Commanders for Israel's Security
- Founded: 2014
- Type: Extra-parliamentary
- Region served: Israel
- Website: en.cis.org.il

= Commanders for Israel's Security =

Israeli movement

"Commanders for Israel's Security" (CIS, מפקדים למען ביטחון ישראל) is an Israeli movement of ex-senior security officials (IDF, Mossad, Shin Bet and Israel Police) that was founded in October 2014, and aims to promote a regional political-security initiative to resolve the Israeli–Palestinian conflict, and to normalize relations with moderate Arab states. The movement is non-partisan but promotes a political goal.

The organization was established by a private and spontaneous initiative, in which a number of senior reserve officers who called on the Prime Minister, Benjamin Netanyahu, to adopt the Arab Peace Initiative as a basis for political negotiations and security, and to advance the peace process.

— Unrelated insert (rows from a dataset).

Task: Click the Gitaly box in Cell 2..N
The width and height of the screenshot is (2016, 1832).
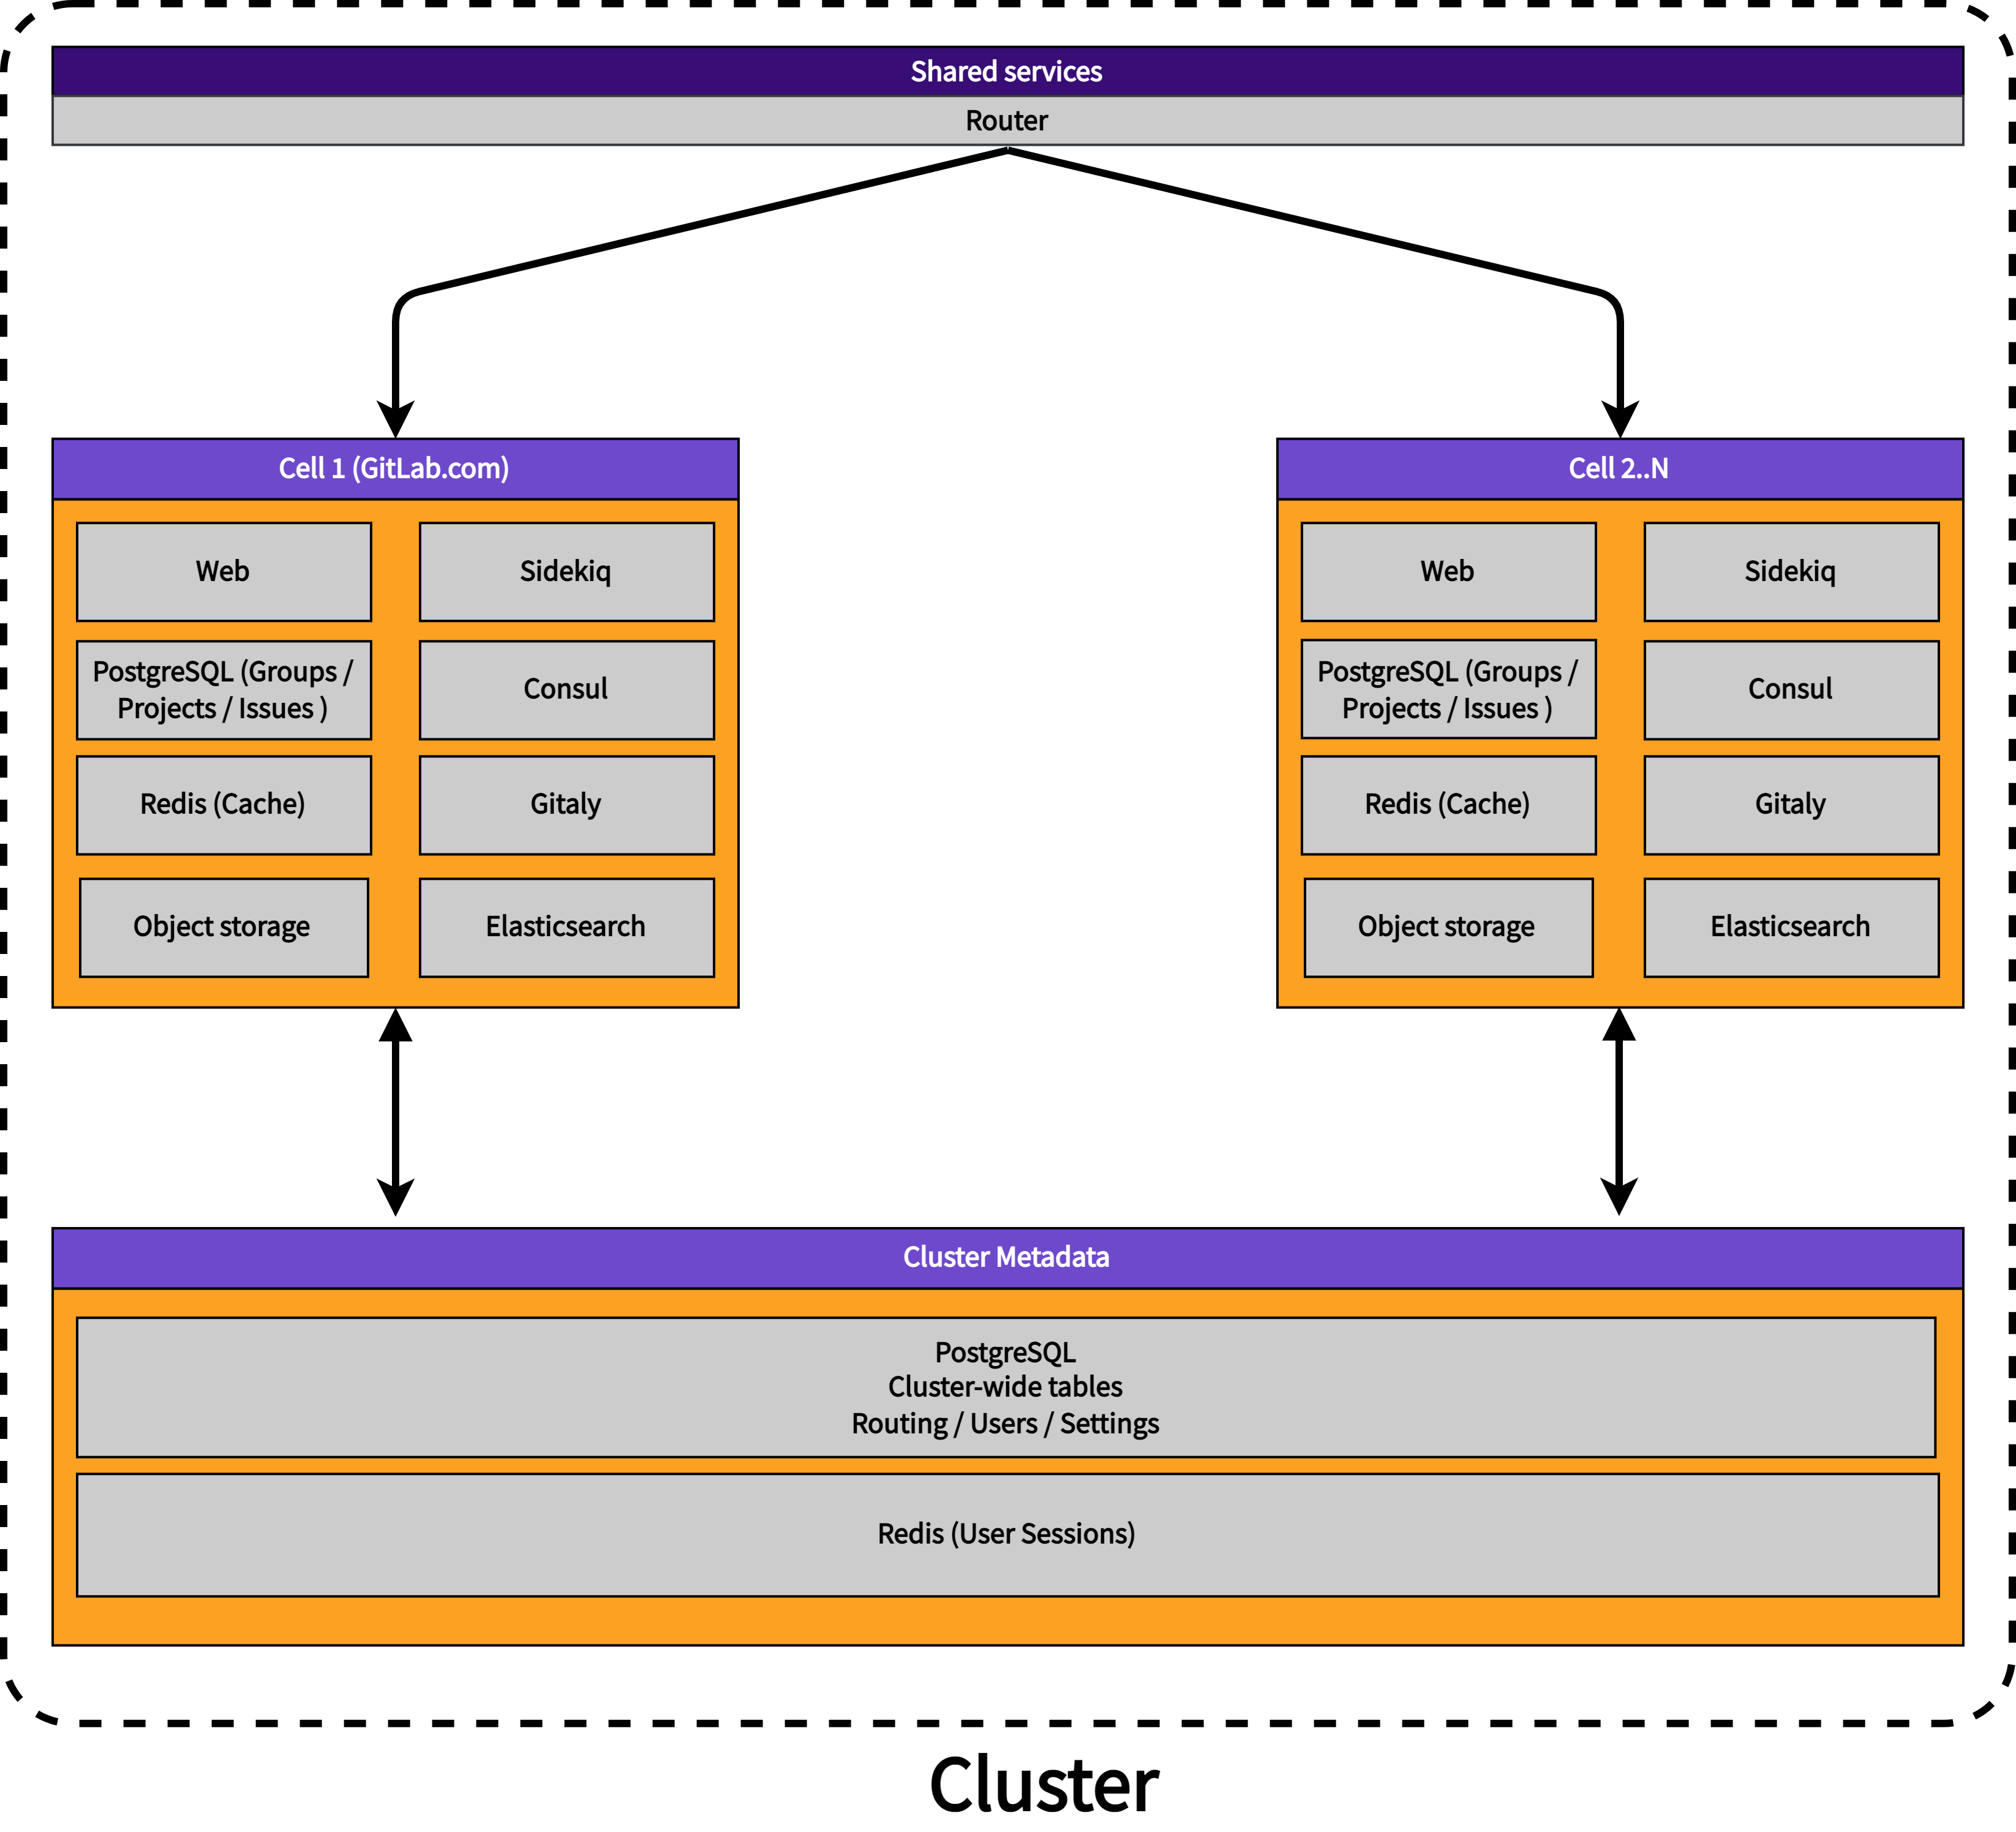Action: [1790, 804]
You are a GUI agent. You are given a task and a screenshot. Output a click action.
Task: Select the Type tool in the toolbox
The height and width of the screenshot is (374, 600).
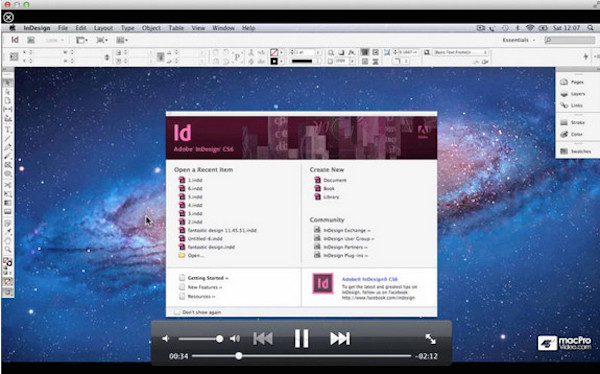[8, 130]
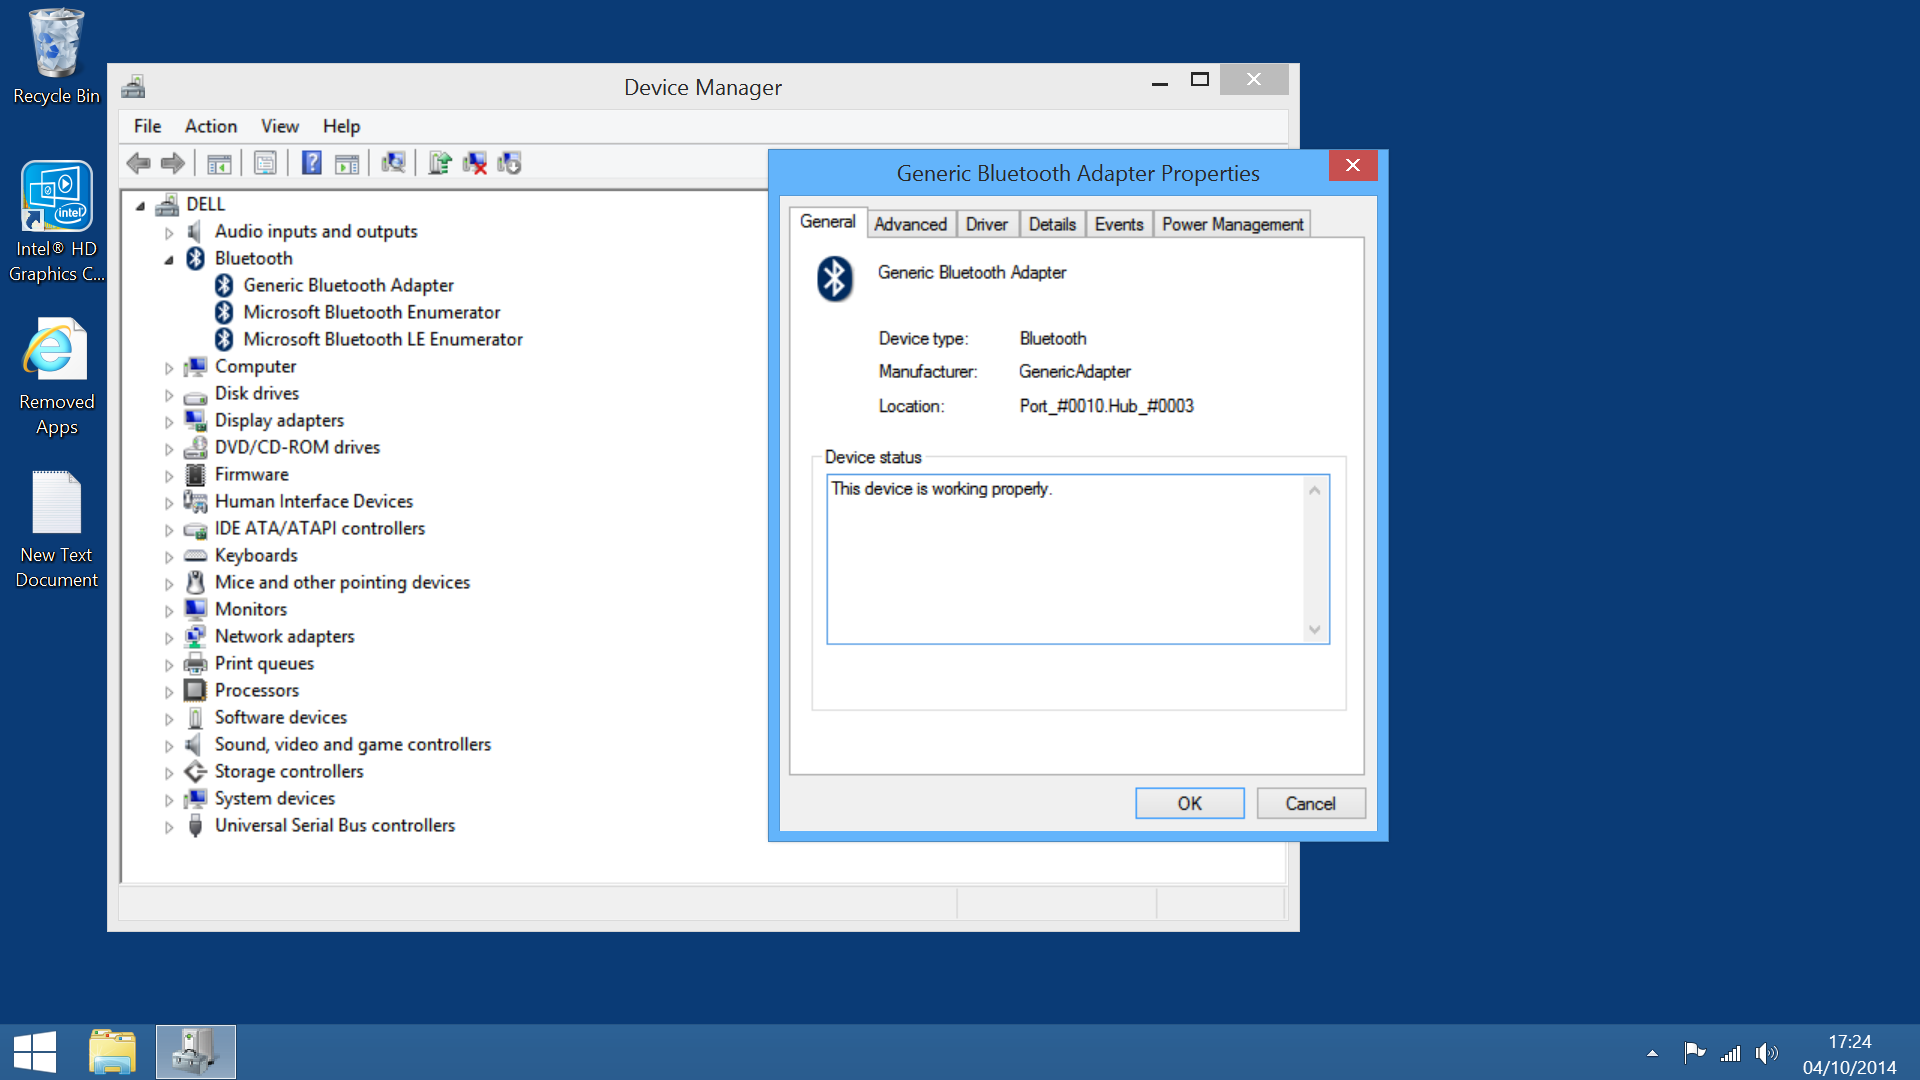Select Microsoft Bluetooth LE Enumerator device
Viewport: 1920px width, 1080px height.
(x=382, y=339)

Among members of the movement, are former IDF Chief of Staff Dan Halutz, former Directors of Mossad Zvi Zamir, Shabtai Shavit, Danny Yatom and Meir Dagan, former Head of the Shin Bet Ami Ayalon, former Air Force Commanders Amos Lapidot and Avihu Ben-Nun, and former Police Commissioners Herzl Shafir, Yaakov Turner and Assaf Hefetz, and many others.

==Activity==
In February 2015, members of the group expressed criticism of Benjamin Netanyahu's decision to address a joint session of the U.S. Congress, which was arranged without the engagement of U.S. President Barack Obama and his administration. The organization, which includes over 200 retired officers, protested that Netanyahu's speech would damage the relationship between Israel and the United States, Israel's foremost ally. Amnon Reshef, the group's director general, addressing Netanyahu's intent to address concerns about a nuclear Iran, stated, "The way to stop a nuclear Iran is by strengthening ties between countries, between the US and Israel, between Israel and the international community. You can't hide the divide with the Americans and we can't be complacent about it. We believe that this thing is a clear and present danger to the security of Israel." Netanyahu's former commander when he was in the IDF, Amiram Levin, notes that Netanyahu should understand the target is "Tehran, not Washington." Netanyahu's Likud party dismissed the criticism it said came from a group of "leftists."

More recently, two prominent members of the group called for a broader peace under the aegis of a broad alliance of Arab and Muslim-majority nations.